In 1928, film pioneer Henri Storck started his Ciné-club d'Ostende: a club of cinephiles, which celebrated the medium of film in all its facets. Ninety years later, Monokino is eager to revive that love for cinema. With Moana by Robert J. Flaherty, the film that ignited Henri Storck's love for the medium of film, Monokino travels through Belgium in March 2018.
Moana With Sound
Moana was made in 1926 as a silent film; but half a century later, sound was added to it. At the urging of Jean Renoir, the youngest daughter of Robert Flaherty, Monica, created a brilliant soundtrack for the film. It is this version, with sound, that Monokino shows in independent cinemas all over the country—in a solidarity movement between contemporary ciné-clubs.
Moana With Sound +
My Crasy Life + IJ
On 23 March 2018, Monokino sets foot on shore at KAAP in Ostend. With the North Sea in the background, Monokino directly programmes a double bill. Besides Moana, Monokino also shows a more recent look at Samoa. In My Crasy Life (1992), filmmaker Jean-Pierre Gorin watches and listens to a Samoan street gang in Los Angeles. Both films highlight a closed community with its own rules, rituals and language. With a soundwork by IJ, inspired by the sea and by the films on the program.
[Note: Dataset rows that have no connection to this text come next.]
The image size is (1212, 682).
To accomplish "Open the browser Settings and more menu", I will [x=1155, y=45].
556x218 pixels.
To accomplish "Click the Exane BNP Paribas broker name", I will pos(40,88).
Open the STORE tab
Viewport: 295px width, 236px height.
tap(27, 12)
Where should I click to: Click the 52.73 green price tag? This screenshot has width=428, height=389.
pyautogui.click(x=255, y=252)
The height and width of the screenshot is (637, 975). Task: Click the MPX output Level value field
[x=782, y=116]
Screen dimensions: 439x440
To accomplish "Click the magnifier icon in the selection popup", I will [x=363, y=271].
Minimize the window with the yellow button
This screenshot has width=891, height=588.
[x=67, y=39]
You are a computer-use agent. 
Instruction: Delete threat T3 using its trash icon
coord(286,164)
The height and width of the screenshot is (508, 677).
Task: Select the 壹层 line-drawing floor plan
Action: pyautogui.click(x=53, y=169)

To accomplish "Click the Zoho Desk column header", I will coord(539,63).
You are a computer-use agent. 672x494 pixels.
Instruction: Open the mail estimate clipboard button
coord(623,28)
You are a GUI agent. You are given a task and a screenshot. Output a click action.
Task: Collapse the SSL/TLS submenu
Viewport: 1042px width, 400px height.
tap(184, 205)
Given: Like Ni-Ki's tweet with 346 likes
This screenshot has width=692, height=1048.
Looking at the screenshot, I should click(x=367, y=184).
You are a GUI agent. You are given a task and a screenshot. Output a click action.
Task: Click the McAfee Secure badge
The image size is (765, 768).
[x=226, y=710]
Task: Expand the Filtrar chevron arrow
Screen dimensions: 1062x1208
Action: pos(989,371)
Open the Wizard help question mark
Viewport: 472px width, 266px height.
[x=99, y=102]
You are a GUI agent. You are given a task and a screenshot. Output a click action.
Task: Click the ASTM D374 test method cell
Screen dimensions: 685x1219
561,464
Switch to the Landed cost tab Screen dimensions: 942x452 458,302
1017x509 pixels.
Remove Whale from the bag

Turning the big window of KAAP into a subtle speaker, their sounds are audible inside and outside. From 3PM onwards.
Whoever walks in Ostend today is confronted with a fantastic eclecticism: a brutal grey apartment block exists next to the glorious Thermae Palace. The mighty, almost Stalinist, building of De Grote Post dominates the Hendrik Serruyslaan. A former department store houses a museum for contemporary art. Belle-époque houses are hidden in the quiet but stately streets.
In 2017, one void struck artist Anouk De Clercq: that glorious film culture of Henri Storck, James Ensor or Raoul Servais had disappeared from the streets. With the closure of the Rialto cinema, the last independent cinema from the Ostend cinema circuit also disappeared. Against such an extraordinary backdrop, with the sea as a large projection surface for images, stories and histories, that is such a shame.
And so the idea of Monokino ripens: one room, marked by an equally fantastic eclecticism, where cinema can be itself again. One room where long and short films, film classics, auteur cinema, video art, experimental films, animation, or the work of young makers can find a place. Monokino shows, questions, responds, engages in conversation, invites, welcomes, puts in perspective. Monokino is a place of, by and for people from Ostend, for professionals and enthusiasts, for young and old, for those from here and those from there.
The films that Monokino wants to show don't only live on the screen. They also spread between residents, spectators, and makers. In that sense, Monokino is also Kopfkino: a mental cinema, where images get the chance to live and multiply.
That's how Monokino drifts nomadically through those eclectic streets of Ostend and settles in the heads and hearts of the people of Ostend. Soon it'll moor for good.
Monokino wants to drive cinema into the 21st century and illuminate the adventurous side of film. While we strive for a permanent place as anchorage for cinefiles from Ostend and beyond, Monokino operates as a nomadic film platform.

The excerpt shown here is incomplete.